Senhor Presidente, em primeiro lugar meus cumprimentos a Vossa Excelência também, pelo posto que foi guindado recentemente e que vos traz aqui para a Presidência deste órgão.

Senhor Presidente, antes de fazer algumas considerações sobre a ALADI e as decisões que vamos tomar aqui, hoje, eu gostaria de fazer uma homenagem muito especial ao meu amigo Didier Opertti, que deixará o cargo dentro de poucos dias.

O tempo é um grande teste para as amizades e para a nossa percepção da integridade dos homens e das mulheres, e eu posso dizer que tenho o privilégio de conhecer Didier Opertti, o Secretário-Geral dessa organização, já há alguns anos, e o vi atuando nas mais diversas condições e nos foros mais distintos. Inclusive, tive a honra de colaborar com ele quando exerceu aquele posto que talvez seja o mais alto que pode ser reservado nos órgãos colegiados internacionais, que foi o de Presidente da Assembléia-Geral, e posso dizer, senhor Presidente, que os uruguaios e os latino-americanos podem se orgulhar de ter tido Didier Opertti à frente da Assembléia-Geral das Nações Unidas, quando contribuiu muitíssimo, inclusive para a valorização do papel da própria Assembléia no contexto das decisões que são tomadas na ONU.

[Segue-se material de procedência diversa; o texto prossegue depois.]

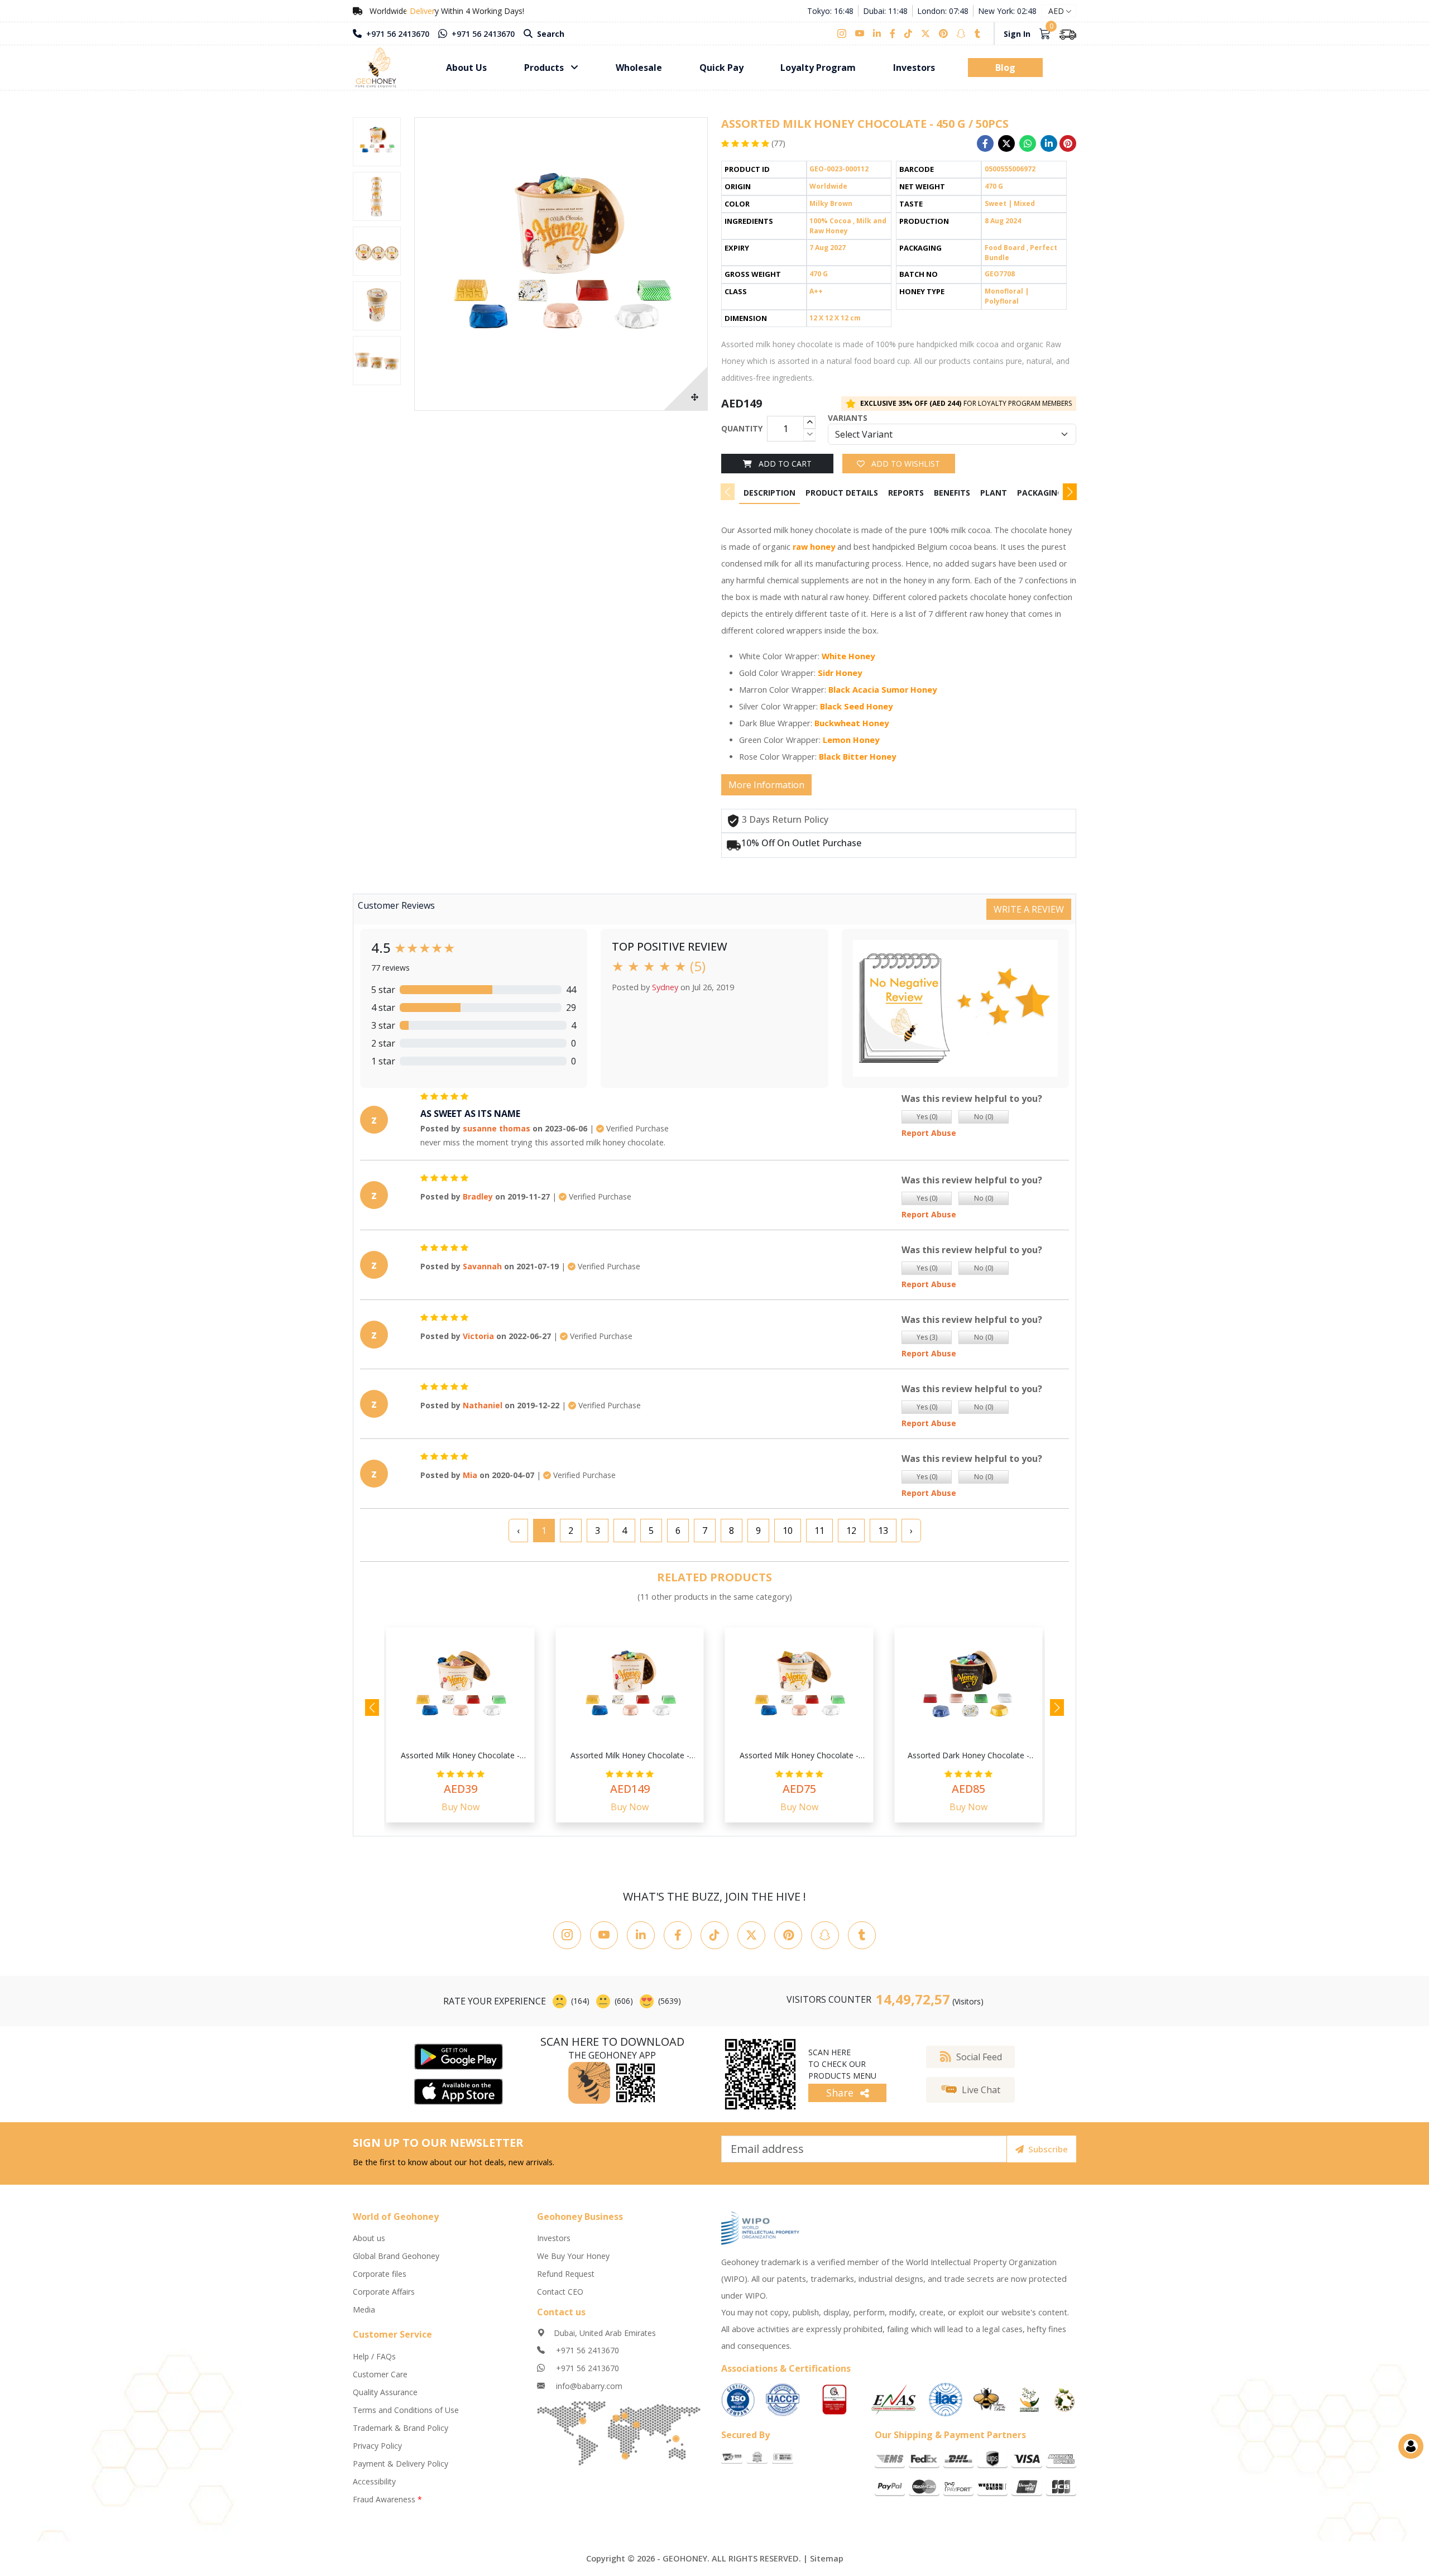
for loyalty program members (966, 403)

Didier Opertti, com certeza, deixa essa organização, mas não deixará os seus esforços pela integração, pela paz e pelo desenvolvimento. Foi um motivo de grande satisfação, de orgulho e de prazer pessoal ter convivido durante tantos anos com Didier Opertti e ter privado familiarmente, eu e minha mulher também, com o casal Opertti. Estou certo que será uma das figuras importantes latino-americanas que serão lembradas ao longo da história quando olharmos para esse nosso continente. Então eu queria, nesse adeus, dizer também que o adeus vem mesclado com a certeza de que Didier Opertti, aonde estiver, continuará trabalhando pela integração, pela paz e pelo desenvolvimento no nosso continente.

A América Latina e o Caribe vivem hoje um período especialmente favorável ao crescimento econômico e à promoção dos objetivos de maior igualdade e justiça social. Temos obtido avanços significativos na melhora dos índices de redução da pobreza.

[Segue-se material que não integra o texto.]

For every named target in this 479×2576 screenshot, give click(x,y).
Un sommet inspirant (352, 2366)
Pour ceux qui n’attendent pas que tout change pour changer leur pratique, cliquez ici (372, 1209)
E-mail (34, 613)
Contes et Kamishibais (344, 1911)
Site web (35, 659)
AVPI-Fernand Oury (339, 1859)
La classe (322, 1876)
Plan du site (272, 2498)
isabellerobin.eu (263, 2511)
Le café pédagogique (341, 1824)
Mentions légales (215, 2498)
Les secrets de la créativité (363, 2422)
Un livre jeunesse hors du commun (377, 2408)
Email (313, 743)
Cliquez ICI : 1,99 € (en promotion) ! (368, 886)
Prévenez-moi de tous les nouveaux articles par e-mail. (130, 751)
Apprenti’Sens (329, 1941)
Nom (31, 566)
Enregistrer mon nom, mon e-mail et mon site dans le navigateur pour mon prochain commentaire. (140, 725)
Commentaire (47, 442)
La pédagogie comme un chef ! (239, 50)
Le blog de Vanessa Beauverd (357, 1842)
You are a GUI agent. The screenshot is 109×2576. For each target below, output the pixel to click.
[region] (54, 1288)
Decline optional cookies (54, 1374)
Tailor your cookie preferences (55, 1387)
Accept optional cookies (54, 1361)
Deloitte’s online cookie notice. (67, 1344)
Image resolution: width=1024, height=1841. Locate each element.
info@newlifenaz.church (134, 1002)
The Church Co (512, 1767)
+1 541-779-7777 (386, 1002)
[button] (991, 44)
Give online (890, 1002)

Nossa região tem resistido com tranqüilidade aos efeitos da turbulência nos mercados financeiros internacionais.



Após um período de virtual estagnação dos fluxos de comércio intra-ALADI, entre 1998 e 2003, a região vive hoje um momento de franca expansão. Completou, em 2007, seu quarto ano consecutivo de forte crescimento. O volume total do comércio intra-regional, que em 2003 não chegava a US$ 50 bilhões, situa-se hoje acima de US$ 100 bilhões. É um crescimento notável.

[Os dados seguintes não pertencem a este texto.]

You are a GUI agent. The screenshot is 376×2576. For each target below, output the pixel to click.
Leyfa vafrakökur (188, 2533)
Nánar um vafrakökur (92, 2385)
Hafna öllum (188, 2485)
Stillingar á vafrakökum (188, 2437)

Para o Brasil, esse crescimento tem um significado muito especial. As relações comerciais do Brasil com os demais países-membros da ALADI têm dado mostras de enorme dinamismo.

Em 2007, mais de 22% das exportações brasileiras foram destinadas aos países da ALADI. Desses mesmos países o Brasil comprou cerca de 17% de suas importações. Nos últimos dois anos apenas, as importações brasileiras provenientes dos países da ALADI praticamente duplicaram: passaram de US$ 11 bilhões em 2005 para mais de US$ 20 bilhões em 2007.

Embora o dado que eu vá mencionar em seguida extrapole os limites estritos da ALADI, creio ser significativo assinalar, neste foro, que o conjunto da América Latina e Caribe é hoje o maior cliente para as exportações brasileiras, à frente da União Européia e dos Estados Unidos. A América do Sul, sozinha, é hoje um mercado maior do que os Estados Unidos ou mesmo do que o conjunto dos países asiáticos, em que pese ao grandíssimo crescimento da China.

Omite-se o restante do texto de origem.